Goal
Reproduce each of the following records word for word, omitting the pictures.

Dataset extract
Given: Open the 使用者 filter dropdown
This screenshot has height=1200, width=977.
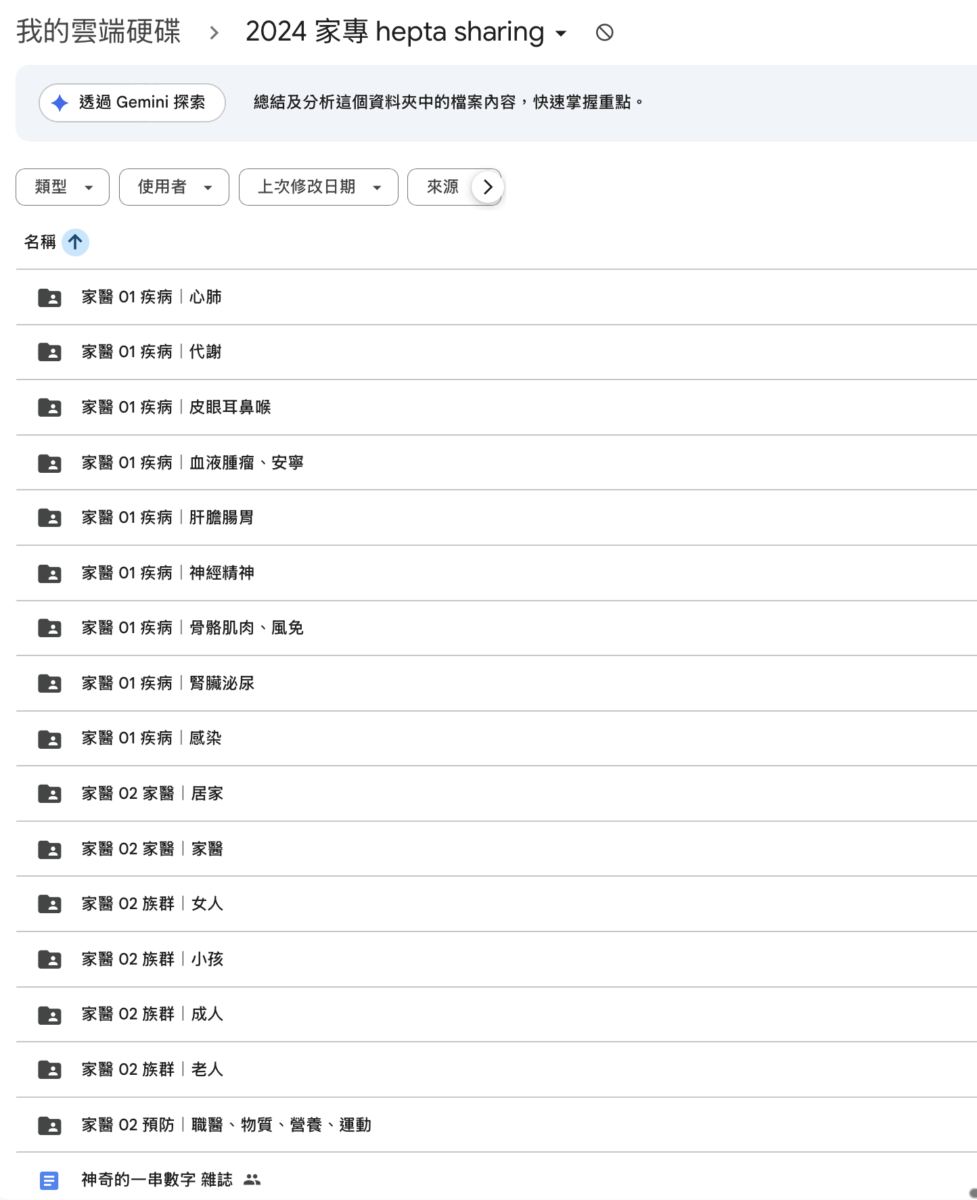Looking at the screenshot, I should [174, 187].
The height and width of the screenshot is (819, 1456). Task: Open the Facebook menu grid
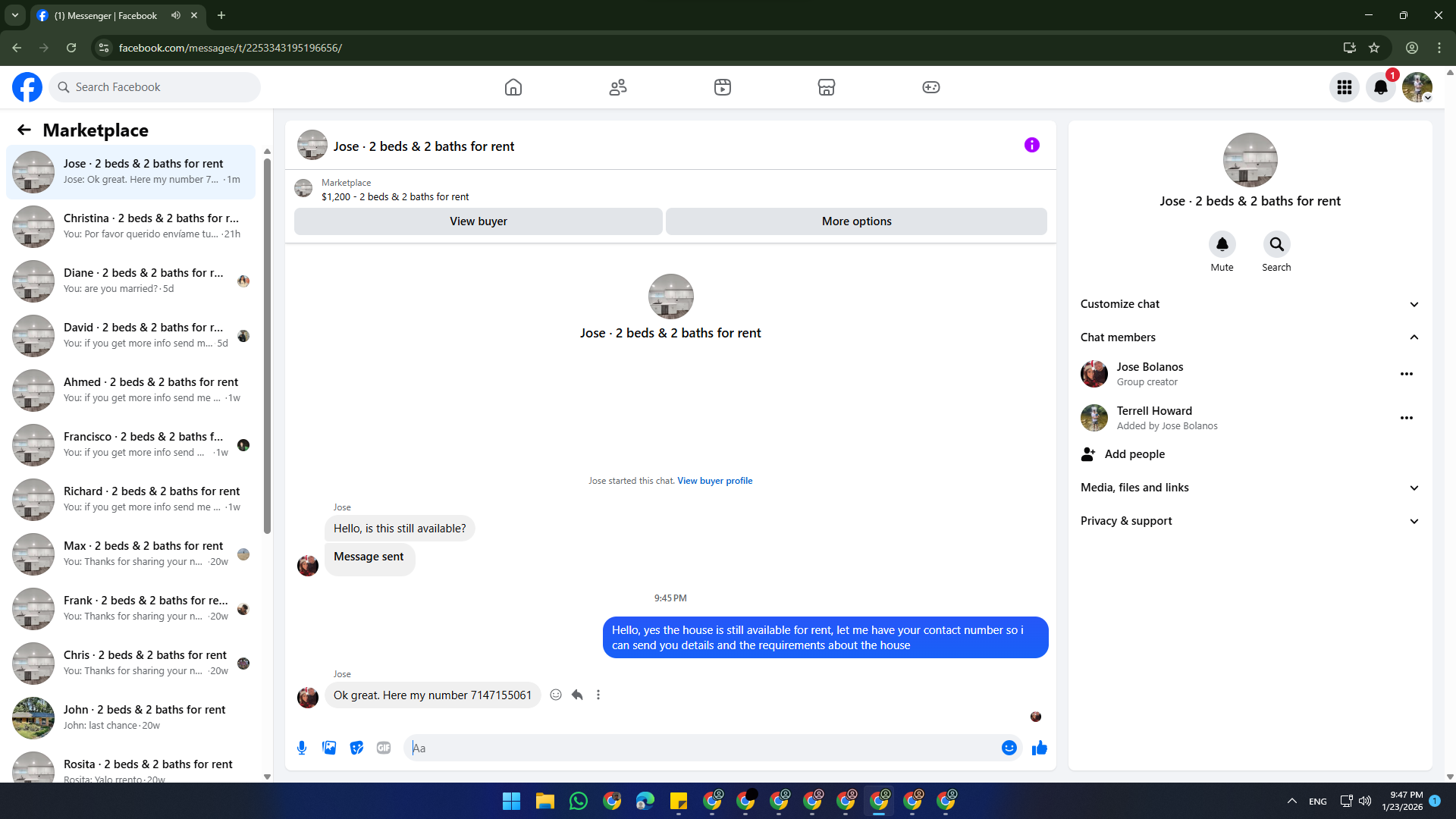(x=1344, y=87)
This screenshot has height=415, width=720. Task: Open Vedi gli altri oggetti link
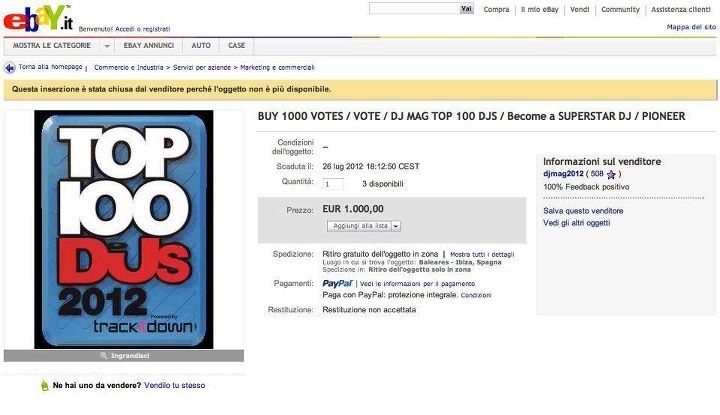click(577, 223)
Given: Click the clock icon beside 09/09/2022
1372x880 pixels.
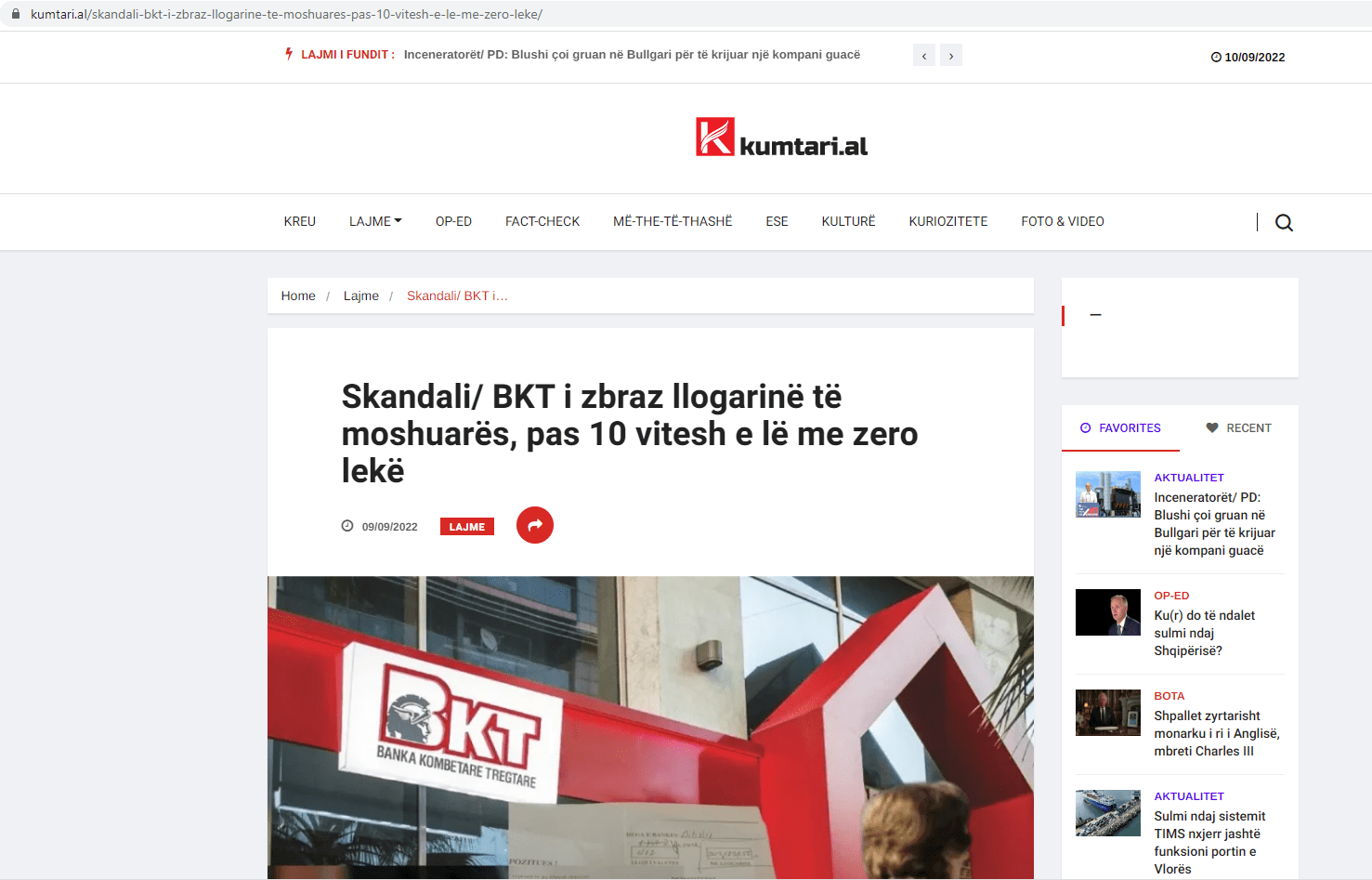Looking at the screenshot, I should [x=347, y=526].
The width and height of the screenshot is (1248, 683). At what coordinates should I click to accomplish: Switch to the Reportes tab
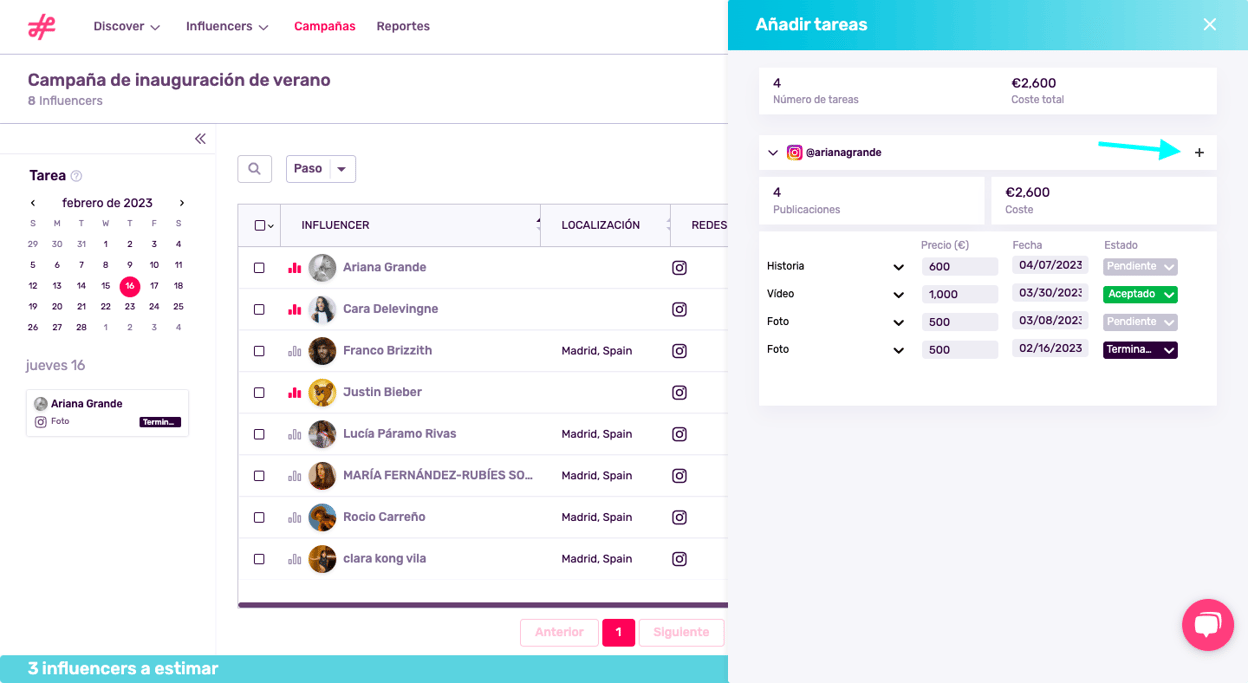[403, 27]
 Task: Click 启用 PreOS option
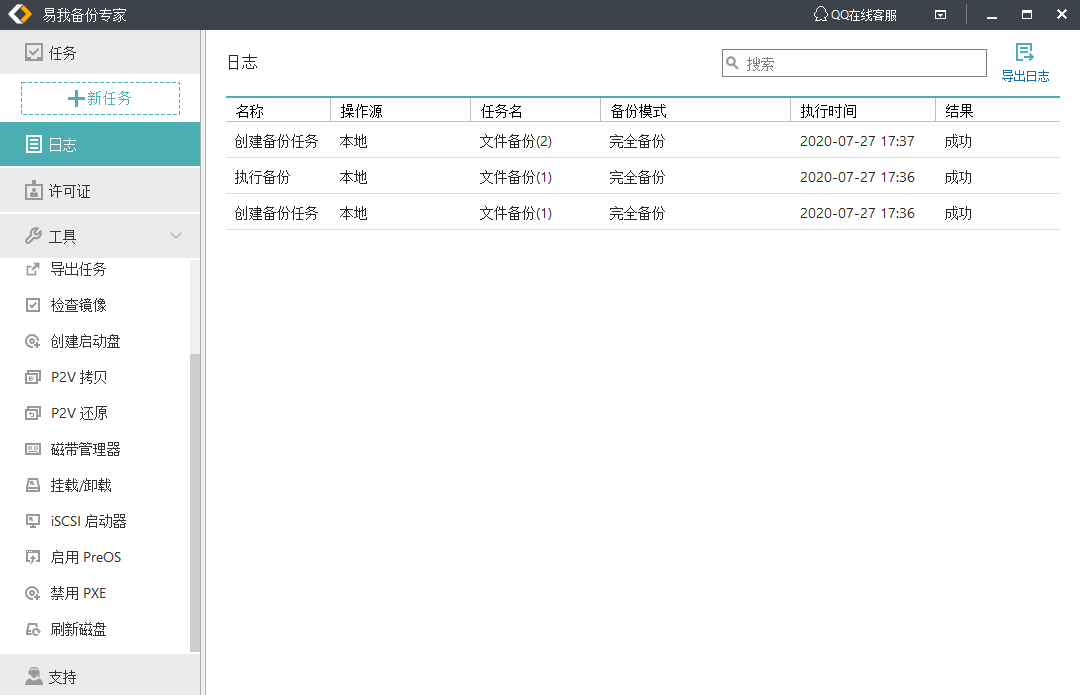(x=85, y=557)
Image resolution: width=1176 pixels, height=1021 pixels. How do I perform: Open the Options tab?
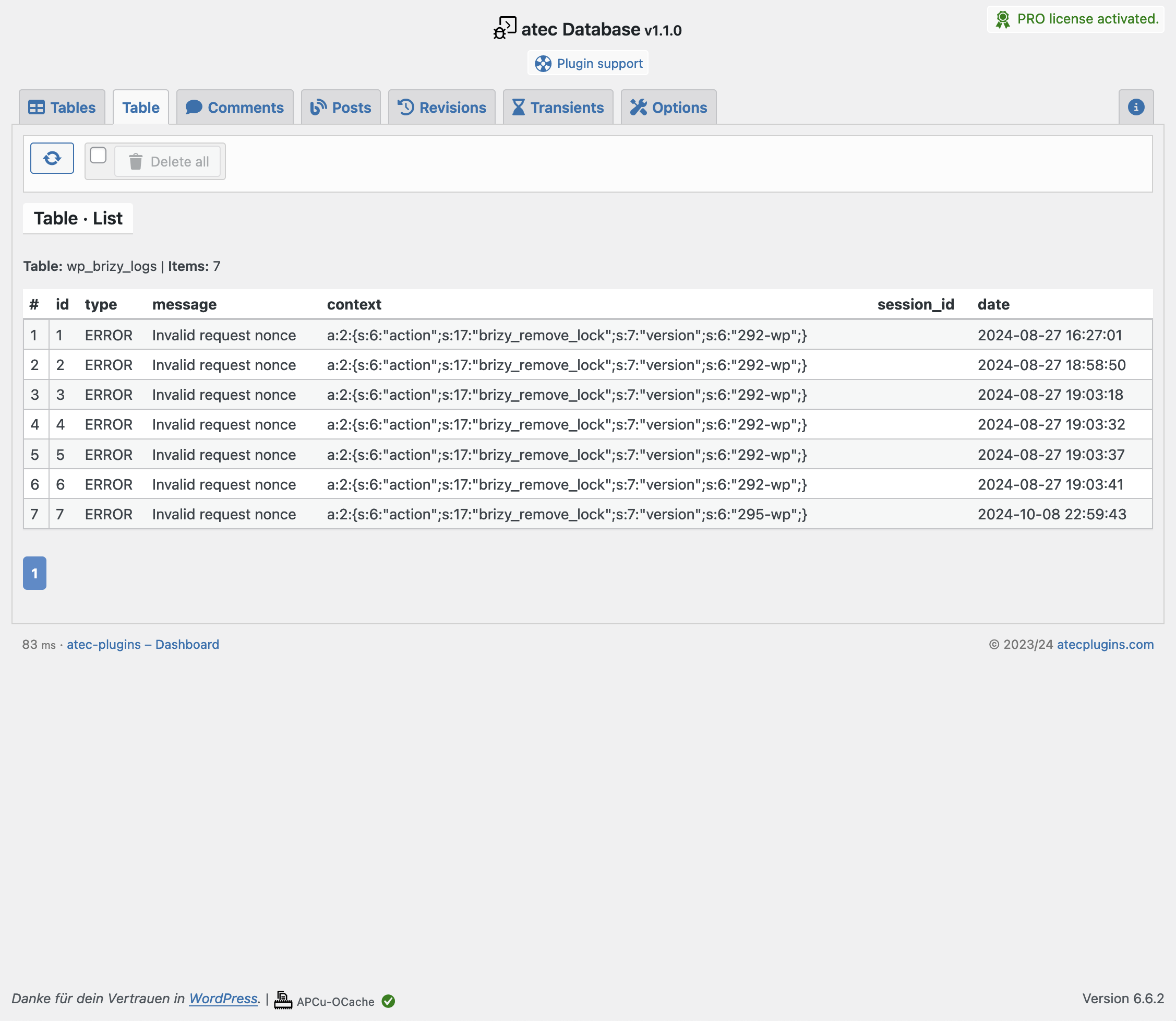click(x=668, y=107)
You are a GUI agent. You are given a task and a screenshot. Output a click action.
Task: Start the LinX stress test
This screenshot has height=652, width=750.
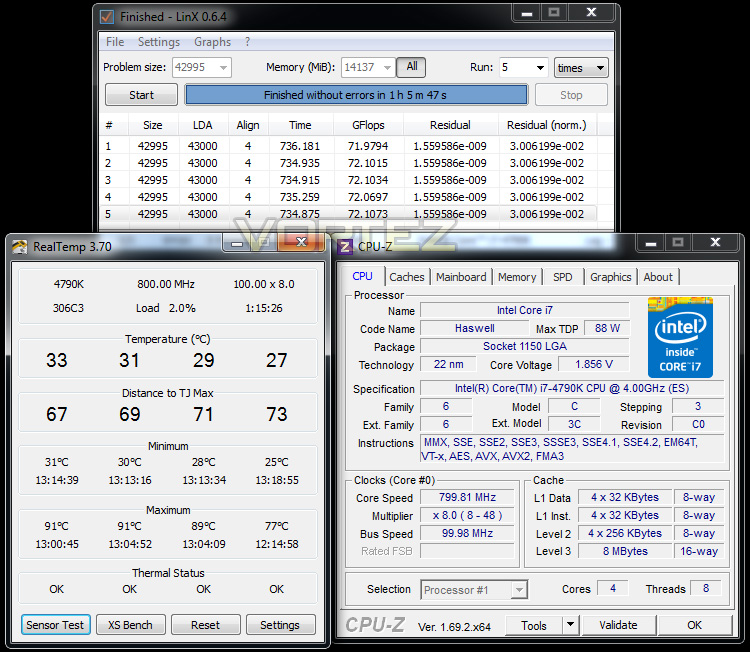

Task result
Given: Open the 使用者 filter dropdown
This screenshot has height=1200, width=977.
Looking at the screenshot, I should [174, 187].
The height and width of the screenshot is (819, 1456). Task: Open the Facebook menu grid
(x=1344, y=87)
This screenshot has height=415, width=720. Task: Open Vedi gli altri oggetti link
click(577, 223)
Given: Click the clock icon beside 09/09/2022
1372x880 pixels.
Looking at the screenshot, I should [x=347, y=526].
The width and height of the screenshot is (1248, 683). At what coordinates should I click to accomplish: Switch to the Reportes tab
[403, 27]
 Task: Click 启用 PreOS option
(x=85, y=557)
Image resolution: width=1176 pixels, height=1021 pixels. How do I perform: Open the Options tab?
click(x=668, y=107)
You are a GUI agent. You are given a task and a screenshot. Output a click action.
Task: Start the LinX stress test
This screenshot has height=652, width=750.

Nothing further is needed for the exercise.